Beyond those few technical details, I don’t think you’ll have any trouble deciphering the jabberwocky of the tv medium. Just sorta kinda picture what’s going on as if it were playing on a screen in your head. Get visual. That’s what we have to do when we write the stuff.
Now. There are things in this script that were taken out entirely. The first is the character of Beckwith. I was advised by NBC network continuity, at the time of the turn-in of the first draft of this teleplay, that drugs—even something as clearly a fantasy construct as the Jewels of Sound—could not be permitted on a show that was airing so early in the evening. Further, there is a killing on board: one crew member kills another. I was told that was nixed because no one onboard the starship Enterprise could be a bad guy. I railed at that concept. It always struck me as nonsense that the network could try to pass off a space battlecruiser of that size, with a complement of many hundreds of people, without a few rotten apples in the barrel. Just the rigors of space exploration and tight confinement should have made somebody go bananas. But, no, they didn’t want to shatter that silly myth that all tv heroes are just that: heroes. I was going for some reality, but the network gets inordinately uptight about such stuff. In the televised version, the entire Jewels of Sound/ Beckwith/LeBeque situation was replaced by the ship’s doctor injecting himself with some drug that made him go loonie, and he became the Beckwith character, going back in time.

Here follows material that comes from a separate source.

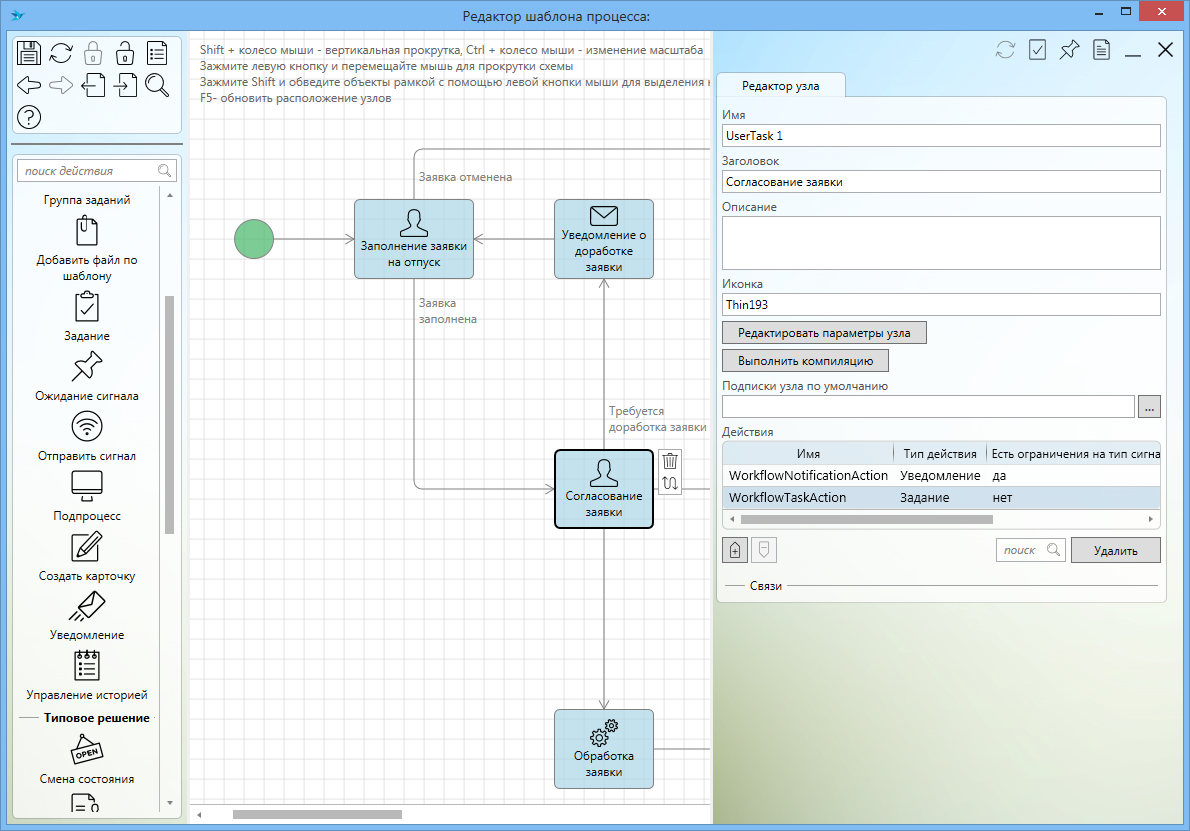Viewport: 1190px width, 831px height.
Task: Select the 'Редактор узла' tab
Action: (x=781, y=86)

The entire alternate universe thing with the space marauders was excised. [7] Much of the relationship between Kirk and Edith Keeler was watered down, to my way of thinking. But the two most significant changes, the ones I resented most bitterly, were these:
The joy of writing television is small. Once having written a script, once having poured one’s hours and emotions into a story, the script is passed into the hands of others, who alter the dream to fit their own interpretations and their own need to put their mark on something someone else has created. They have to justify their own jobs, even their existences in some cases.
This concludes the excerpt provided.